The other irony is that Dunning-Kruger is a terrible piece of research that doesn't show what they claim it shows. It's not even clear the DK effect exists at all. A classic of 90s pop psychology before the replication crisis had reached public awareness.
It's worth reading the original paper sometime. It has all the standard problems like:
1. It uses a tiny sample size.
2. It assumes American psych undergrads are representative of the entire human race.
3. It uses stupid and incredibly subjective tests, then combines that with cherry picking. The test of competence was whether you rated jokes and funny or unfunny. To be considered competent your assessments had to match that of a panel of "joke experts" that DK just assembled by hand.
This study design has an obvious problem that did actually happen: what if their hand picked experts didn't agree on which of their hand picked jokes were funny? No problem. Rather than realize this is evidence their study design is bad they just tossed the outliers:
"Although the ratings provided by the eight comedians were moderately reliable (a = .72), an analysis of interrater correlations found that one (and only one) comedian's ratings failed to correlate positively with the others (mean r = -.09). We thus excluded this comedian's ratings in our calculation of the humor value of each joke"
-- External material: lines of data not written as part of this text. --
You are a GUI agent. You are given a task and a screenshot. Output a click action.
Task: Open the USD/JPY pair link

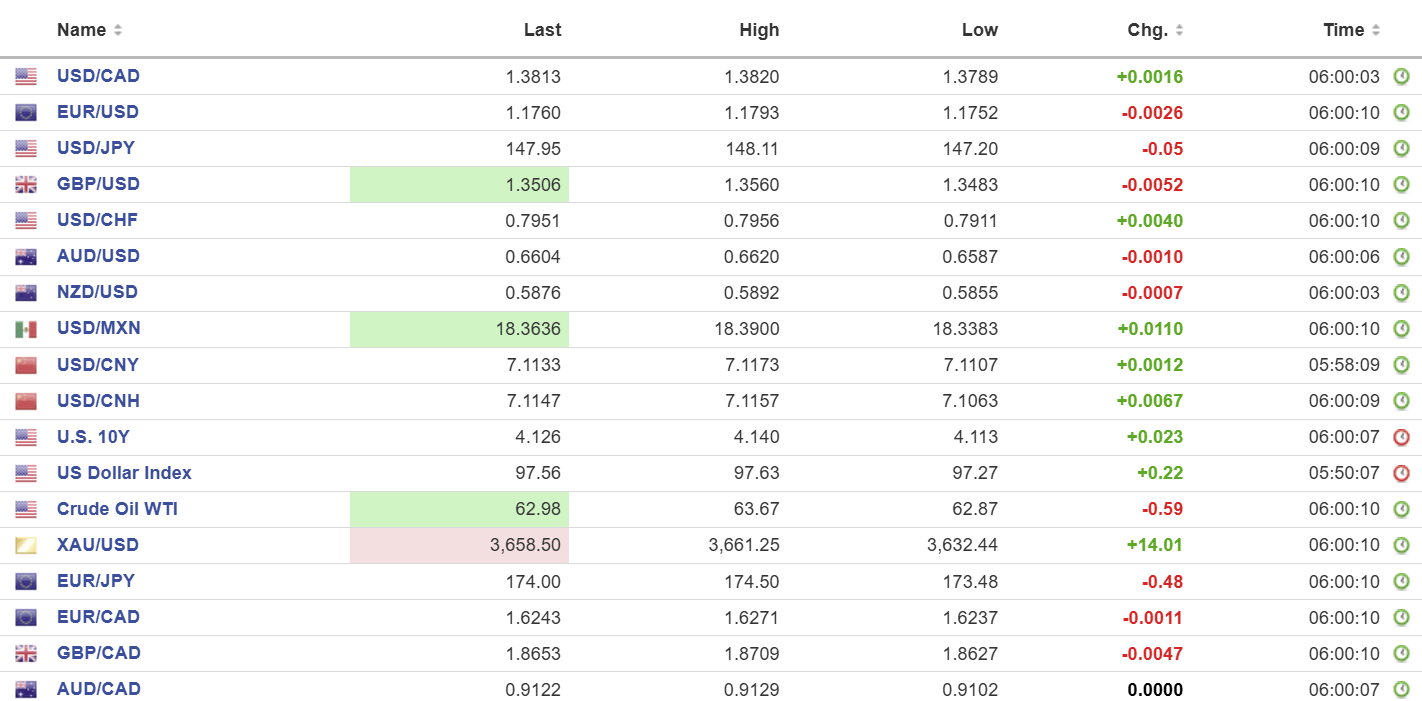pos(96,148)
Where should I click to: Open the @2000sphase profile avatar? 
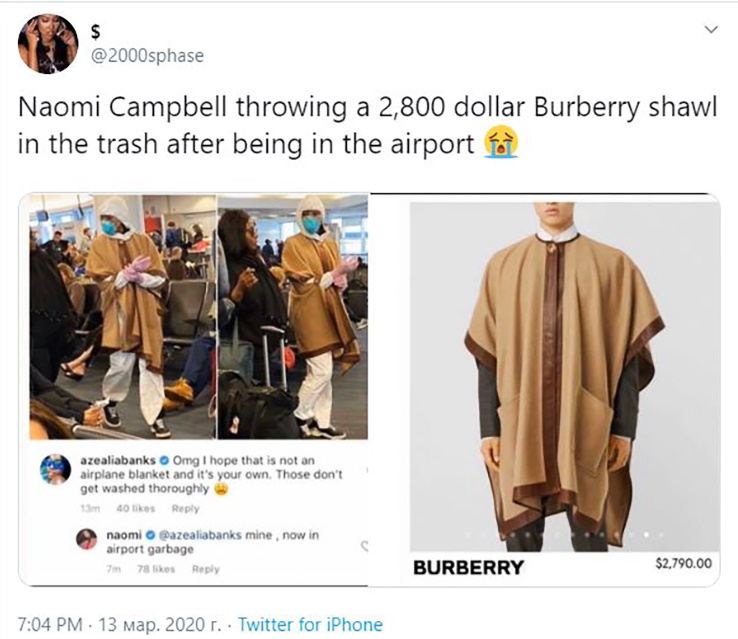coord(48,43)
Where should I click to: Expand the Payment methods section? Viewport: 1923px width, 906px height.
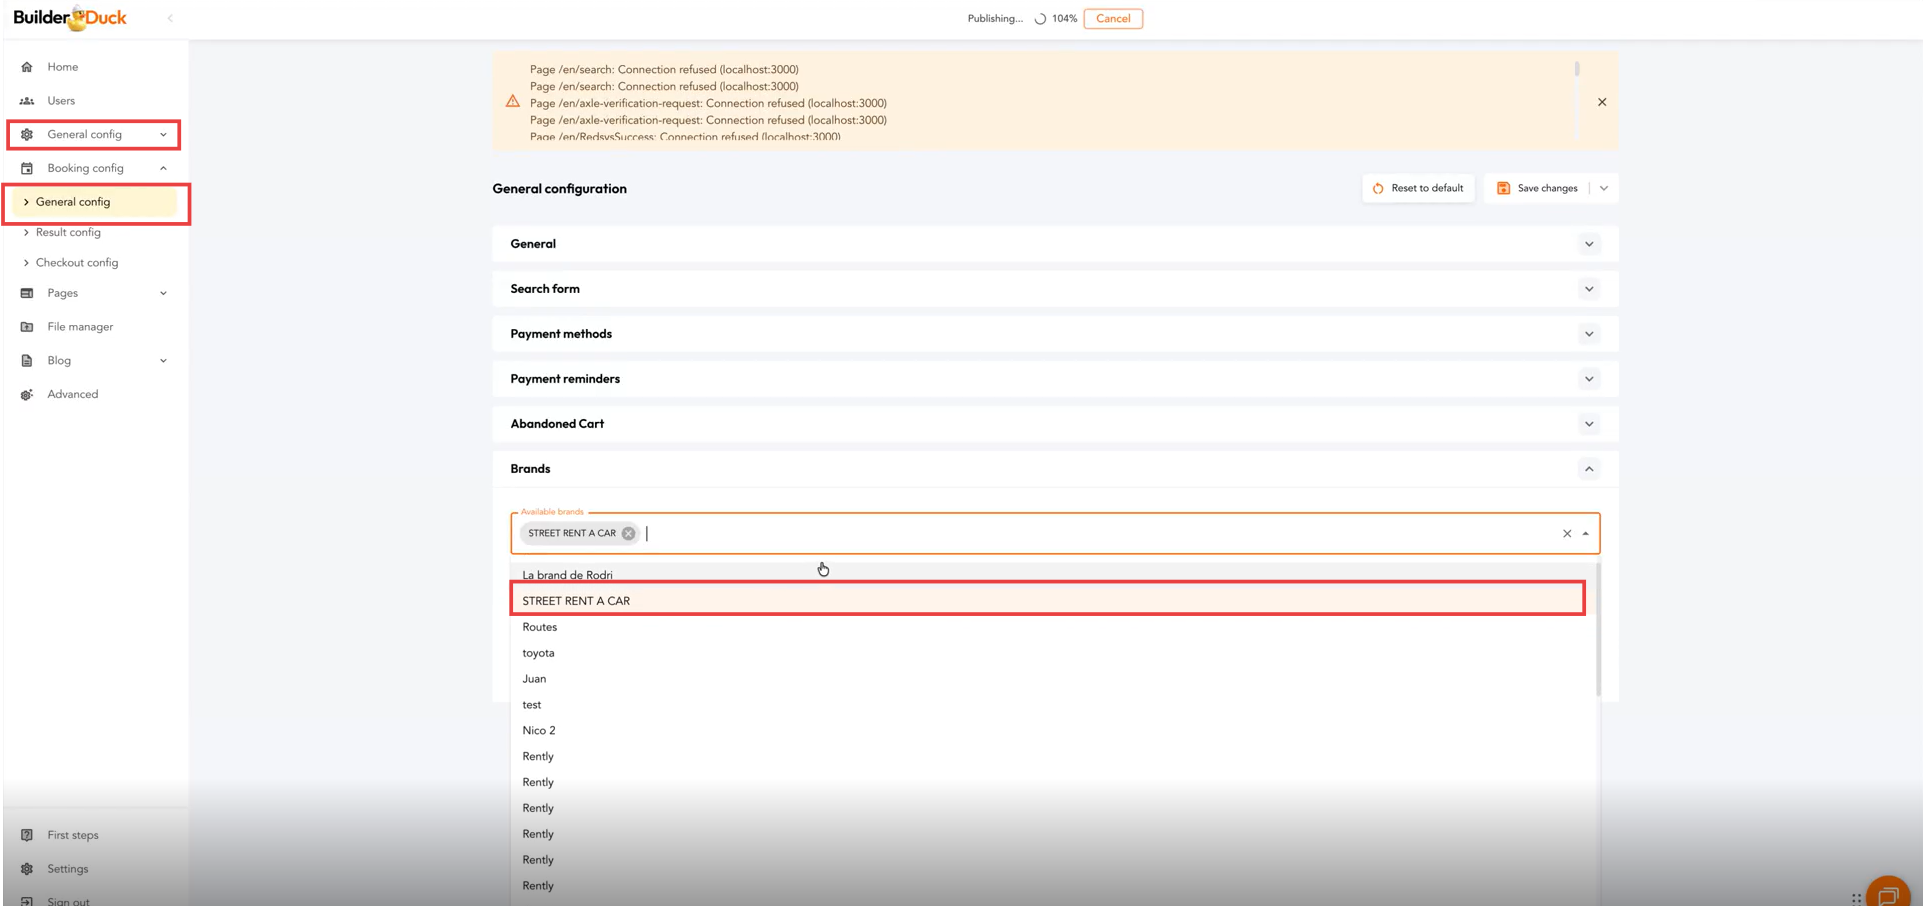click(1588, 334)
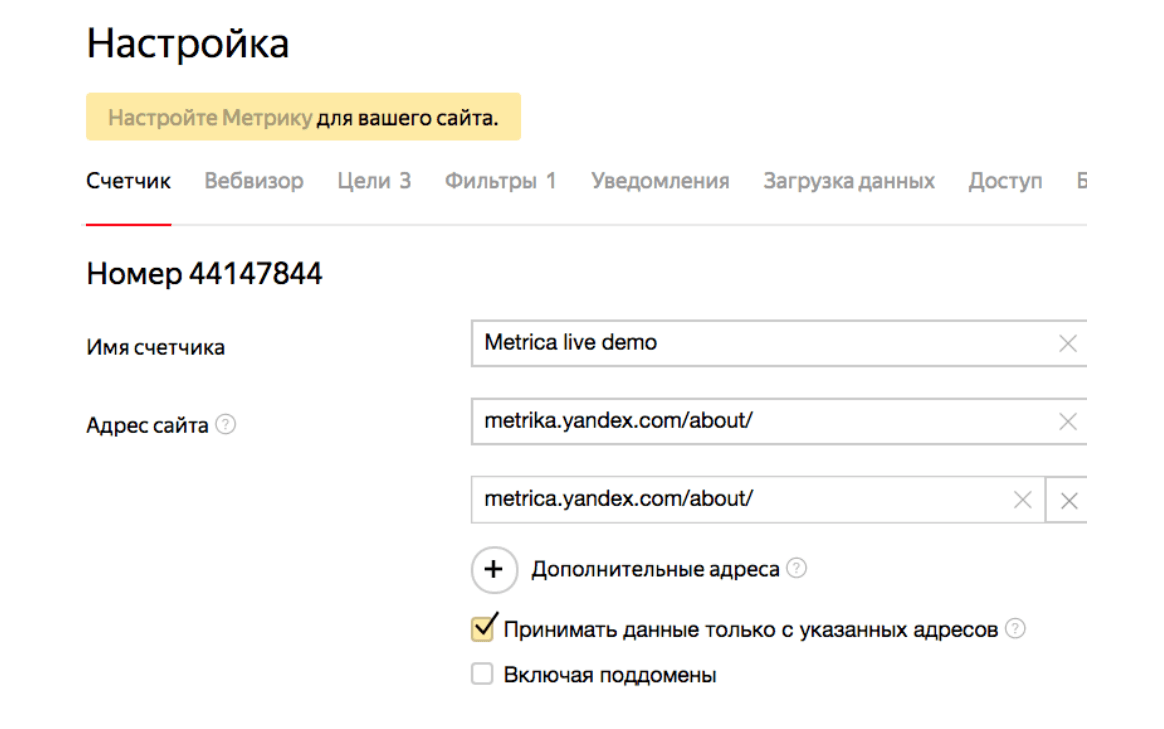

It ends up running into circular reasoning problems. People are being assessed on whether they think they have true "expertise" but the "experts" don't agree with each other, meaning the one that disagreed would be considered to be suffering from a competence delusion. But they were chosen specifically because they were considered to be competent.
There's also claims that the data they did find is just a statistical artifact to begin with:
"Our data show that peoples' self-assessments of competence, in general, reflect a genuine competence that they can demonstrate. That finding contradicts the current consensus about the nature of self-assessment."
> It assumes American psych undergrads are representative of the entire human race.
(1) Since it can't document an effect in them, it doesn't really matter whether they're representative or not.
> The test of competence was whether you rated jokes and funny or unfunny. To be considered competent your assessments had to match that of a panel of "joke experts" that DK just assembled by hand.
(2) This is a major problem elsewhere. Not just elsewhere in psychology; pretty much everywhere.
There's a standard test of something like "emotional competence" where the testee is shown pictures and asked to identify what emotion the person in the picture is feeling.
But, if you worry about the details of things like this, there is no correct answer. The person in each picture is a trained actor who has been instructed to portray a given emotion. Are they actually feeling that emotion? No.
Would someone else look similar if they were actually feeling that emotion? No. Actors do some standard things that cue you as to what you're supposed to imagine them feeling. People in reality don't. They express their emotions in all kinds of different ways. Any trial lawyer will be happy to talk your ear off about how a jury expects someone who's telling the truth to show a set of particular behaviors, and witnesses just won't do that whether they're telling the truth or not.
Sometimes I envy that. But not today.